The Professor’s latest work, titled “The third
Reich against Pius XII” looks into the relationship between Nazism and
the Catholic Church, a long text which involved digging for material in
half of Europe’s archives.
Where does your interest in Church-regime relations stem from?
There were some members of my family who opposed oppressive forms of Nazism. Especially my grandfather. He
was a State Police marshal and was arrested for re leasing some young
Jews who had been placed in his custody after a roundup. Another thing
that triggered my interest in gaining a deeper under standing of the
relationship between Nazism and the Catholic Church, was my curiosity in
the figure of Pius XII, whose image remains heavily tainted in people’s
memory.
Which fields does your research cover and what information did you find on Pope Pacelli in the Nazi documents?
The aim of the research was to identify all the
most confidential Nazi documents that mention Pius XII. The purpose of
this was to find out exactly what the Nazis thought of Pope Pacelli. The
conclusion reached – after seven years of work and after consulting
Germany, France, Switzerland, Italy, Russia, Israel and Moscow’s
archives – is that the leaders of the Third Reich had always had a very
negative impression of Pius XII. They saw the Pope as an enemy of the
State.
Why was the Third Reich hostile towards the Pope?
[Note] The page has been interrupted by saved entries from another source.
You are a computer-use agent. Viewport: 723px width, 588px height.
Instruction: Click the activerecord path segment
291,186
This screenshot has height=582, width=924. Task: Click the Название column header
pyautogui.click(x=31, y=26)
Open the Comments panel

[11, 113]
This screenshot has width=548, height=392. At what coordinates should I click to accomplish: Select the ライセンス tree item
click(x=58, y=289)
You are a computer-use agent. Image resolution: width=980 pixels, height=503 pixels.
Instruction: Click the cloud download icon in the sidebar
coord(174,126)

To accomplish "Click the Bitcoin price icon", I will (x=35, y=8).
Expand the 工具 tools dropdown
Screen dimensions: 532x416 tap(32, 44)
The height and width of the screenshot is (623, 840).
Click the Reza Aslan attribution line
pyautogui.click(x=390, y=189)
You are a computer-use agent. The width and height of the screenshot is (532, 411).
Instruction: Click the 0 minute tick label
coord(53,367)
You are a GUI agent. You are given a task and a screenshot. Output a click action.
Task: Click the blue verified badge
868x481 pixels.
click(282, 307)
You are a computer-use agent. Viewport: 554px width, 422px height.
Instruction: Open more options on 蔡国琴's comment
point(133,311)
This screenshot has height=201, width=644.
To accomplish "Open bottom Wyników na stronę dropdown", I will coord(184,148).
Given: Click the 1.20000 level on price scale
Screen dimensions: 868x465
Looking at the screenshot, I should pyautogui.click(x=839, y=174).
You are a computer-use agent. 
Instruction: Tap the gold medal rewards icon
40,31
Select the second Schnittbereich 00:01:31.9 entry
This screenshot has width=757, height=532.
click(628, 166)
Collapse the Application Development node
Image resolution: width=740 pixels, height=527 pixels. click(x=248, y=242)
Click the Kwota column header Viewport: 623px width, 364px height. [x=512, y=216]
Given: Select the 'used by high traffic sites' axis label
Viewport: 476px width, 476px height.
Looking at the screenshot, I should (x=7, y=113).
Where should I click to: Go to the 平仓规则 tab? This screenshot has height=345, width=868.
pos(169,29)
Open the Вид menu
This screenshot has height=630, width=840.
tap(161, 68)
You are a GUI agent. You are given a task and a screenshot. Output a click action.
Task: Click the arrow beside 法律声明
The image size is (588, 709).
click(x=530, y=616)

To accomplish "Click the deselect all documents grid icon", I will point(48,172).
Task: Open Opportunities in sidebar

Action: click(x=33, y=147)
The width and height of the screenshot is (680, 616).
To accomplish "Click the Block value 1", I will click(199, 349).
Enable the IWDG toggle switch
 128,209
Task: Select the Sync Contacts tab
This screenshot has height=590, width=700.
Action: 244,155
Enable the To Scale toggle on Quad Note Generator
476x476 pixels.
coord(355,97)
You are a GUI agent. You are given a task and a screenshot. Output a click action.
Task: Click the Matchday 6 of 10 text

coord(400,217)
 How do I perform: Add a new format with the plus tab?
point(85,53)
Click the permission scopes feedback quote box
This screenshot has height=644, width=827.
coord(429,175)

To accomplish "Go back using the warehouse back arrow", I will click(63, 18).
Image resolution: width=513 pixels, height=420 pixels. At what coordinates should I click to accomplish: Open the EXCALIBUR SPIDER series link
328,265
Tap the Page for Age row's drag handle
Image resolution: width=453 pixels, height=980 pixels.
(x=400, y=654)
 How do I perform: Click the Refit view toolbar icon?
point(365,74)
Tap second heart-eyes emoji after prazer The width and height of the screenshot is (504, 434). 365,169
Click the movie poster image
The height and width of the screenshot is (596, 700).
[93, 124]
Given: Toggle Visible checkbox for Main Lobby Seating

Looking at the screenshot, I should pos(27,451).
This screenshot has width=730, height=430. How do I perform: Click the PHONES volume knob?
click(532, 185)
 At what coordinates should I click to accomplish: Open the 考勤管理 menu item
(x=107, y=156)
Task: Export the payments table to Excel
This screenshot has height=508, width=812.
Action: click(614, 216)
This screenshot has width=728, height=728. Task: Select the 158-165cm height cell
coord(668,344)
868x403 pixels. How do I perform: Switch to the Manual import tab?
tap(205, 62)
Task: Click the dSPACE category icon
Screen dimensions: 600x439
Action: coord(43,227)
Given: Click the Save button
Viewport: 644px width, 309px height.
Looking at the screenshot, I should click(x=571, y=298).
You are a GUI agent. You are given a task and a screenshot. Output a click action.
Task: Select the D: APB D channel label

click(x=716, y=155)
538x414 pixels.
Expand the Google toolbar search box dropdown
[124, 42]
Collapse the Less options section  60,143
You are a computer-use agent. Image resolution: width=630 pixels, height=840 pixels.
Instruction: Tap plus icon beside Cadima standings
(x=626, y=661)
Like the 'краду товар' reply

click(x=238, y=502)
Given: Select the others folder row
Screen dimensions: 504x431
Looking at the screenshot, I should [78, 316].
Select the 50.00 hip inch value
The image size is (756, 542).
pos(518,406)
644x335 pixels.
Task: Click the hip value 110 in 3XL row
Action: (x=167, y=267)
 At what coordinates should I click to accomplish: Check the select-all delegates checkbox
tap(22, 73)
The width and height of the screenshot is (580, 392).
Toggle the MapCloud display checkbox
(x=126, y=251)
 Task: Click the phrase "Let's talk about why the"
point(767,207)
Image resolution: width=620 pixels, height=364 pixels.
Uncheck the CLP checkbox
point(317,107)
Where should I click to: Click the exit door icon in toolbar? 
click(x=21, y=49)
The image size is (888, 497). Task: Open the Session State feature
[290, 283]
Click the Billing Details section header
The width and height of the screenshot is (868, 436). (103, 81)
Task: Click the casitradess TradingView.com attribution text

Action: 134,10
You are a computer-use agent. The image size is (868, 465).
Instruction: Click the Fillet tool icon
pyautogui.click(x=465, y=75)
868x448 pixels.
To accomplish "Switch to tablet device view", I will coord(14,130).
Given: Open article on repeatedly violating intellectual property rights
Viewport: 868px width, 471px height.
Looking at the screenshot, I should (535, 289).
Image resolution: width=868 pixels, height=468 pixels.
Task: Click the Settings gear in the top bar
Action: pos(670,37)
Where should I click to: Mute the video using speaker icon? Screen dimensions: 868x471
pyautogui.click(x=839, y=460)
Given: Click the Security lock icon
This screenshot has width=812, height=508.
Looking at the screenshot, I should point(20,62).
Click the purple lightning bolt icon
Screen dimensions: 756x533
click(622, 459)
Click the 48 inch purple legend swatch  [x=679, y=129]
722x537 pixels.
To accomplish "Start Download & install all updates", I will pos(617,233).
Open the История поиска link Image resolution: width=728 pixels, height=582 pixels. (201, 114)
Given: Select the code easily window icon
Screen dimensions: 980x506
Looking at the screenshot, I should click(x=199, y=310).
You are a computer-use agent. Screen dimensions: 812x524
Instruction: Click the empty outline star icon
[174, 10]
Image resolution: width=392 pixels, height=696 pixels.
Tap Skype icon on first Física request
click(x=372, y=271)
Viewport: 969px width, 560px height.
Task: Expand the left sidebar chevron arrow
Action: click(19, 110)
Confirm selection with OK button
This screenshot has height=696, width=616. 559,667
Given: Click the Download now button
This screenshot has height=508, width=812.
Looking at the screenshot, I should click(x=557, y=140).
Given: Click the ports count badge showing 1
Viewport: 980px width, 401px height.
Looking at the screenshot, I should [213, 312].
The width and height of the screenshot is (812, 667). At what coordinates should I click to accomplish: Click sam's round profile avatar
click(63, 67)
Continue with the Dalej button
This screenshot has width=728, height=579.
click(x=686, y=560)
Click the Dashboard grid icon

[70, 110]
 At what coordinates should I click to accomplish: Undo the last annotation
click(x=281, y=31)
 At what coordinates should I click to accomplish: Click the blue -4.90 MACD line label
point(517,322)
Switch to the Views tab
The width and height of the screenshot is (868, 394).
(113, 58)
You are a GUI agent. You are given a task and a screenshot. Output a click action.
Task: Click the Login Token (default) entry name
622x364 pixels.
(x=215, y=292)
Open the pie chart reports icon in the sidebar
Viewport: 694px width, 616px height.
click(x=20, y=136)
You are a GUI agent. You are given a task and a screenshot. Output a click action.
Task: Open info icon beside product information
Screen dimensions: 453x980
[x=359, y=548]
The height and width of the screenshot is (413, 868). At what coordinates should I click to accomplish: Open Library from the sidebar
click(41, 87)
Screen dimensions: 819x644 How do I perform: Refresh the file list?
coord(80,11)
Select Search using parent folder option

Because, in the totalizing logic of the Third
Reich, whose aim it was to abolish Churches and found one single German
National Church, Pacelli was seen as a resistant figure who was
difficult to understand and to deal with.
How did Pope Pacelli contribute to helping the victims of Nazism? What concrete actions did he take?
From the Nazi documents I had translated and then
studied and published (approx. 400 pages of them), it appears that the
spies of the Third Reich were aware of the humanitarian operations that
had been planned and carried out and later continued by the Holy See.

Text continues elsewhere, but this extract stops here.